A bankruptcy trustee has an obligation to realise (or sell) your assets, such as your house and property, for the benefit of your creditors. They can also recover any money in your bank account to meet your debt obligations (but will leave you with enough for modest living expenses). With a debt agreement, your assets will only be dealt with in accordance with the agreement you have with your creditors. That is, if you said that you would sell your car to meet a payment to the debt agreement, you will be obligated to undertake the sale of the car. Your personal net asset position can be no greater than $238,238.

Once you enter into a debt agreement, all interest charges on unsecured assets are frozen for the agreement term. All creditors are bound to the agreement and cannot pursue you for the balance of debt (if any) once the agreement ends.

Bankruptcy has no limits to debt size, whereas a debt agreement is only available if your unsecured debts add up to a limit of $119,119.

Once declared bankrupt, you cannot serve as the director of a company nor travel overseas without written consent from your Trustee. A debt agreement does not hamper your role as a company director, and you are free to travel abroad.

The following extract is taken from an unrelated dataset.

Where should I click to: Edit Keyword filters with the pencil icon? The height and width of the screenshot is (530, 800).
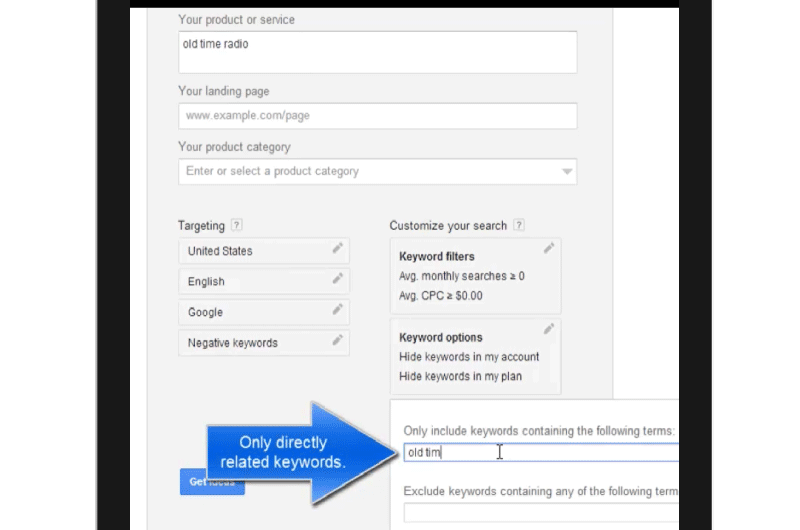[x=548, y=248]
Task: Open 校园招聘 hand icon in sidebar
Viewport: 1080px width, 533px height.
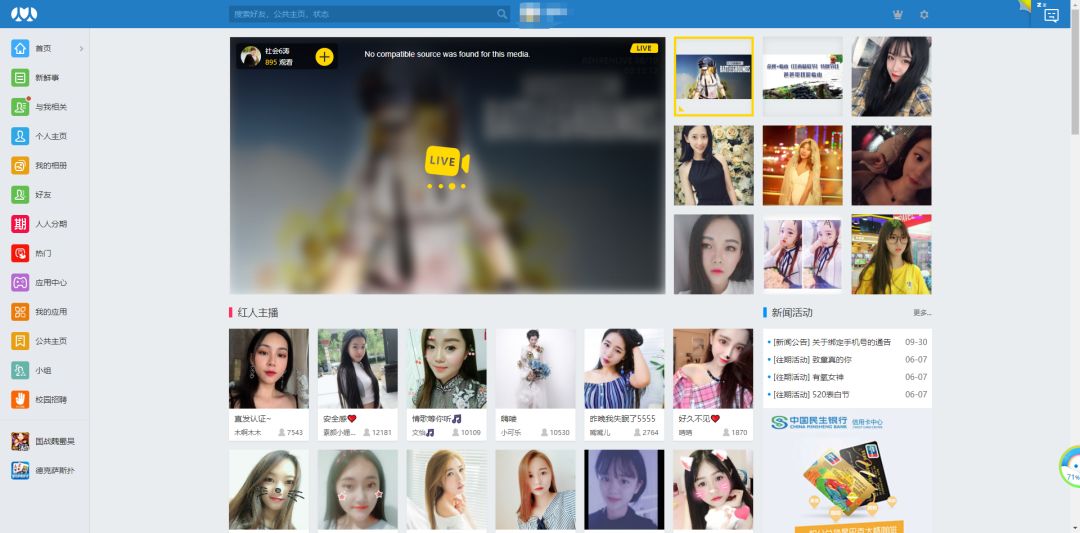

Once declared bankrupt, you will be unable to apply for credit over $5,969, and there will be a record of your bankruptcy for five years from the date you are declared bankrupt or two years from when your bankruptcy ends. With a personal debt agreement, you are free to apply for credit. However, as the record stays on file for five years, there is a possibility it will be declined.

It is important to note that bankruptcy will be your only option if you have been bankrupt or entered into a debt agreement in the last ten years.

Regardless of which option is best for your circumstances, there will be impacts on your credit rating. With bankruptcy, you are listed on the National Personal Insolvency Index for life, while a debt agreement is recorded on the National Personal Insolvency Index for a limited time.

It is advisable to seek independent financial advice when considering these personal insolvency options as soon as you think you will have trouble meeting your financial obligations. A financial adviser will discuss your financial affairs and circumstances with you and provide advice on the best option for you and help get you back on track sooner.